The governor has a duty to enforce state laws and the power to approve or veto bills passed by the Pennsylvania Legislature and to convene the legislature. The governor may grant pardons except in cases of impeachment, but only when recommended by the Board of Pardons.

There have been seven presidents and 48 governors of Pennsylvania, with two governors (Robert E. Pattison and Gifford Pinchot) serving non-consecutive terms, totaling 55 terms in both offices. The longest term was that of the first governor, Thomas Mifflin, who served three full terms as governor in addition to two years as President of the Continental Congress. The shortest term belonged to John Bell, who served only 19 days as acting governor after his predecessor, Edward Martin, resigned. 
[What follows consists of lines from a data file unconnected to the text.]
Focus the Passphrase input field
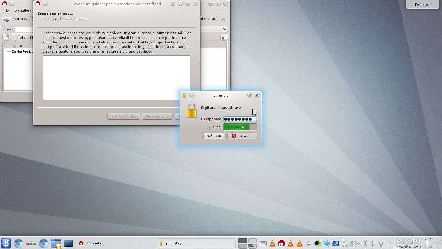442x249 pixels. (240, 119)
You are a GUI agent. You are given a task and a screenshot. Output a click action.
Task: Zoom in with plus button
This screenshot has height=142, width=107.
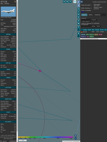(76, 136)
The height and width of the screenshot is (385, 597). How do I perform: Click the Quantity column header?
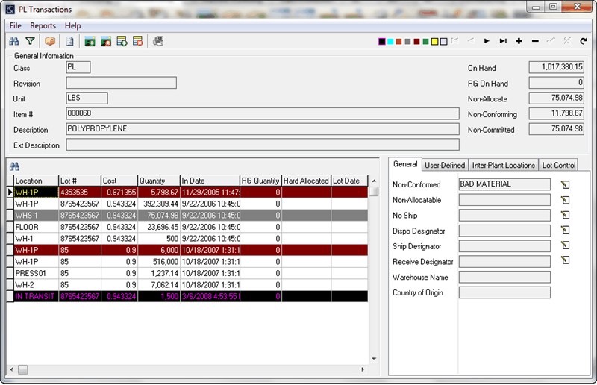pos(158,181)
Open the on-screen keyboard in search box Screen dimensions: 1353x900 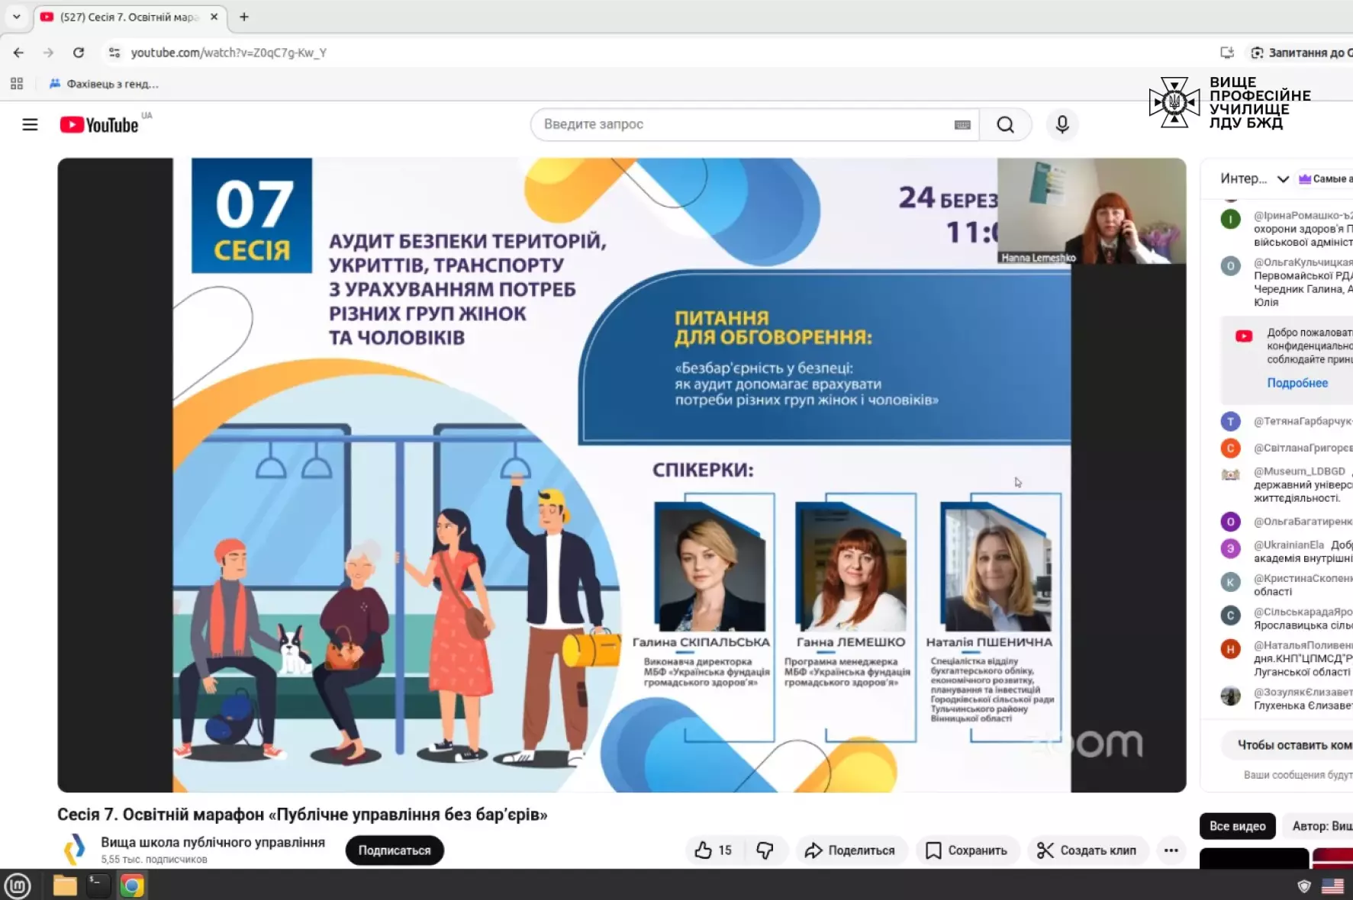(962, 124)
The current governor is Josh Shapiro, who took office on January 17, 2023.

Governors
Pennsylvania was one of the original Thirteen Colonies, and was admitted as a state on December 12, 1787. Prior to declaring its independence, Pennsylvania was a colony of the Kingdom of Great Britain; see the list of colonial governors for the pre-statehood period.

Presidents of the Supreme Executive Council
The first Pennsylvania constitution in 1776 created the Supreme Executive Council as the state's executive branch, with the President of the Commonwealth of Pennsylvania as its head. The president was chosen annually by the council, though with no specific term dates.

The original 1776 constitution created the position of "vice-president", though no provision was made if the office of the president became vacant, which occurred four times later. Contemporary sources continue to label the chief executive in such times as the vice president, without any notion of succeeding in the presidency. One acting president, George Bryan, was subsequently recognized later as a full-fledged governor, due to his acting as president for over six months.

Governors of the Commonwealth of Pennsylvania

The 1790 constitution abolished the council and replaced the president with a governor, and established a three-year term for governor commencing on the third Tuesday of the December following the election, with governors not allowed to serve more than nine out of any twelve years. The 1838 constitution moved the start of the term to the third Tuesday of the January following the election, and allowed governors to only serve six out of any nine years. The 1874 constitution lengthened the term to four years, and prohibited governors from succeeding themselves. The current constitution of 1968 changed this to allow governors to serve two consecutive terms, with no lifetime limit.

Under the earlier  1968 constitution, Milton Shapp was the first governor to serve two terms, and Tom Corbett was the first incumbent governor to lose a re-election bid.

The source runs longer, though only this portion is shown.